Each line in the data must be reproduced as written, except for any picture.

(Screenshot grounding data)
* * * * * * *

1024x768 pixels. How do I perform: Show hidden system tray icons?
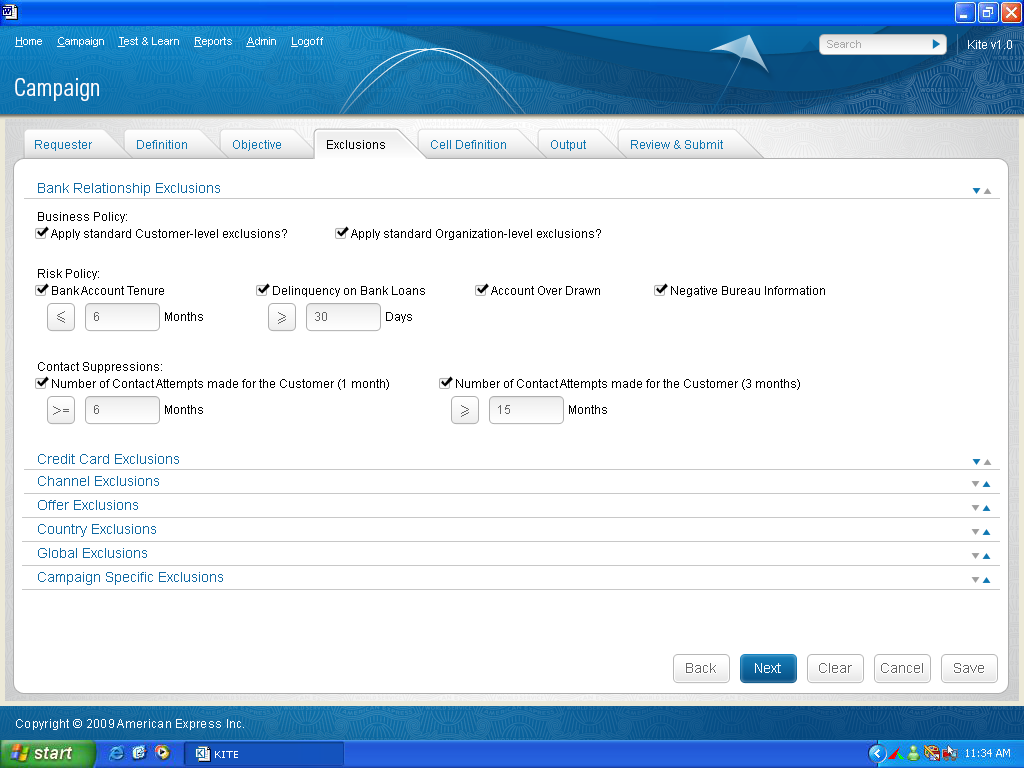click(877, 753)
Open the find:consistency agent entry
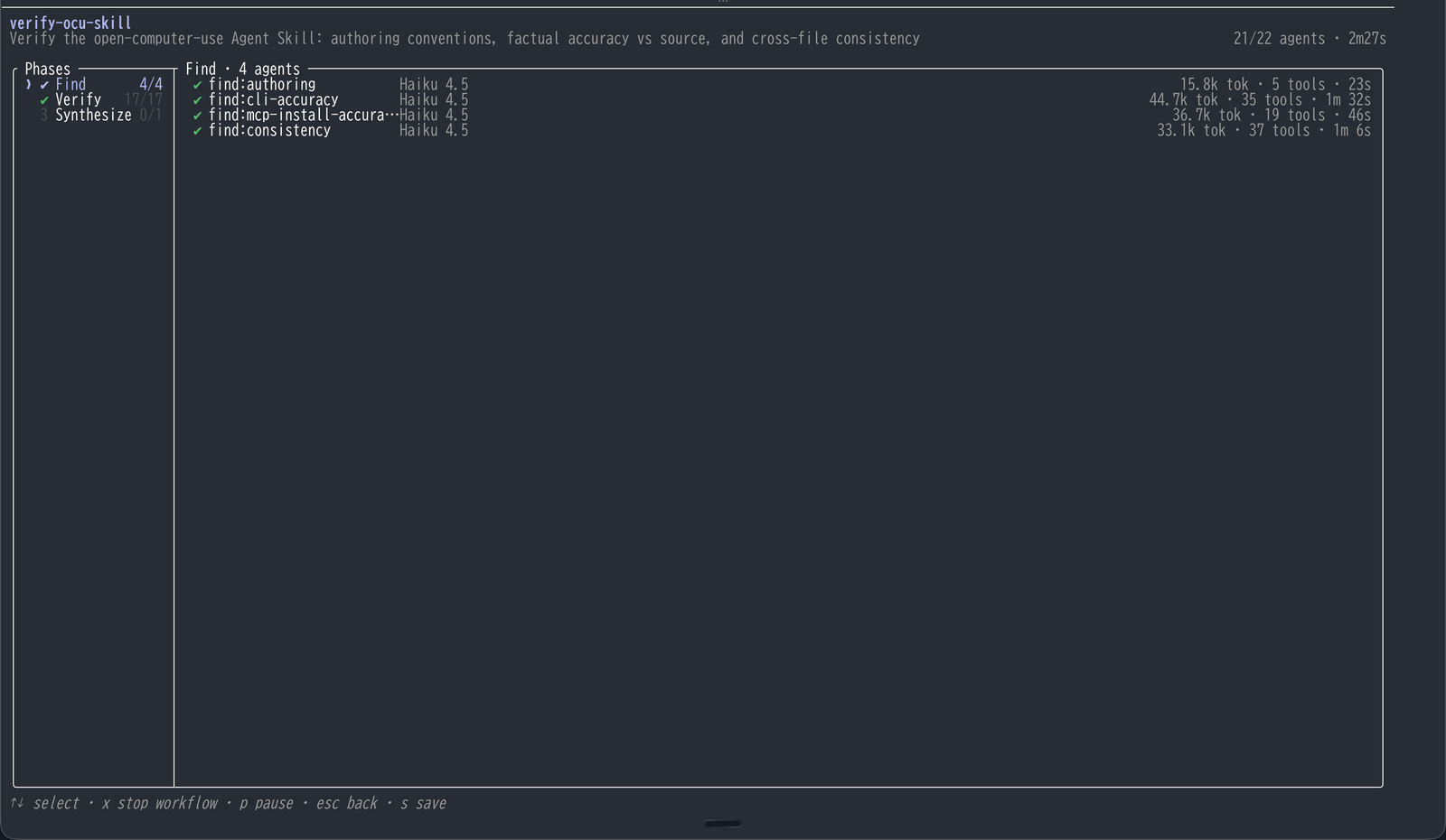Viewport: 1446px width, 840px height. 781,130
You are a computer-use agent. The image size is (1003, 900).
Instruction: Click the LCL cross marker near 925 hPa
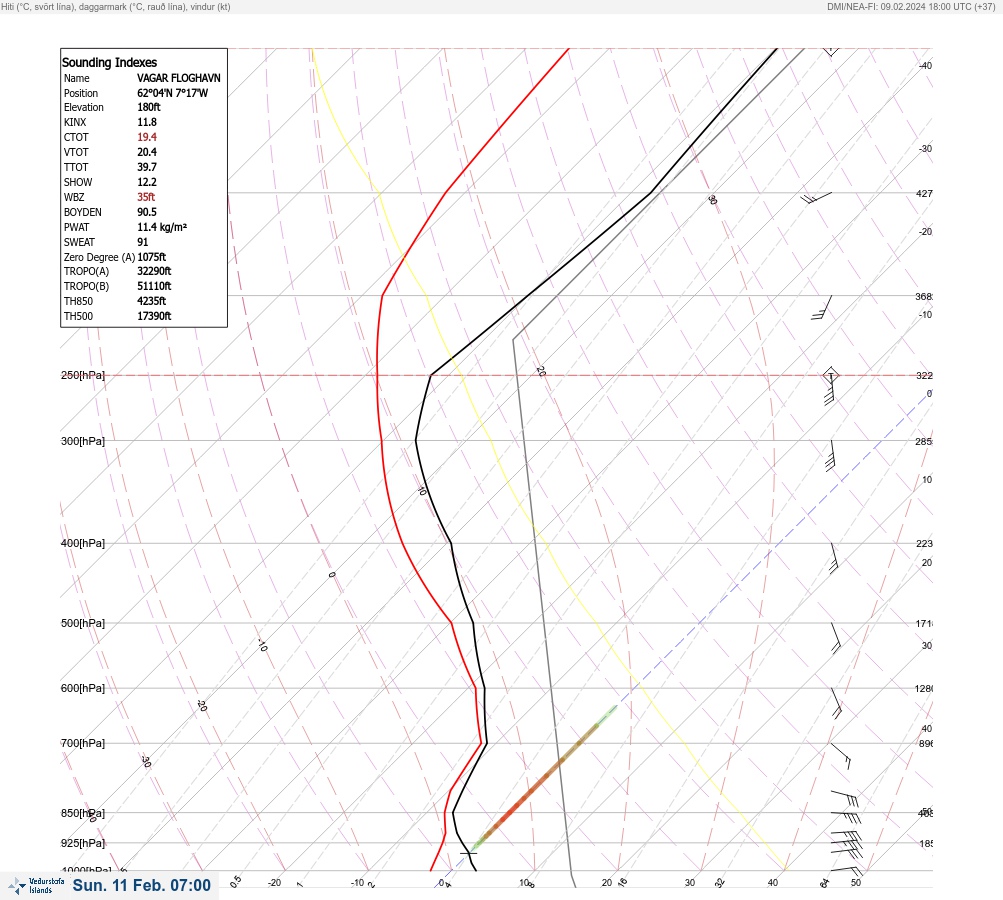click(x=469, y=853)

* * * * * * *

SOLUTION:
1024x768 pixels. How do I perform: Show hidden system tray icons?
click(877, 753)
Open the find:consistency agent entry
Viewport: 1446px width, 840px height. 781,130
You are a computer-use agent. The image size is (1003, 900).
Instruction: Click the LCL cross marker near 925 hPa
click(x=469, y=853)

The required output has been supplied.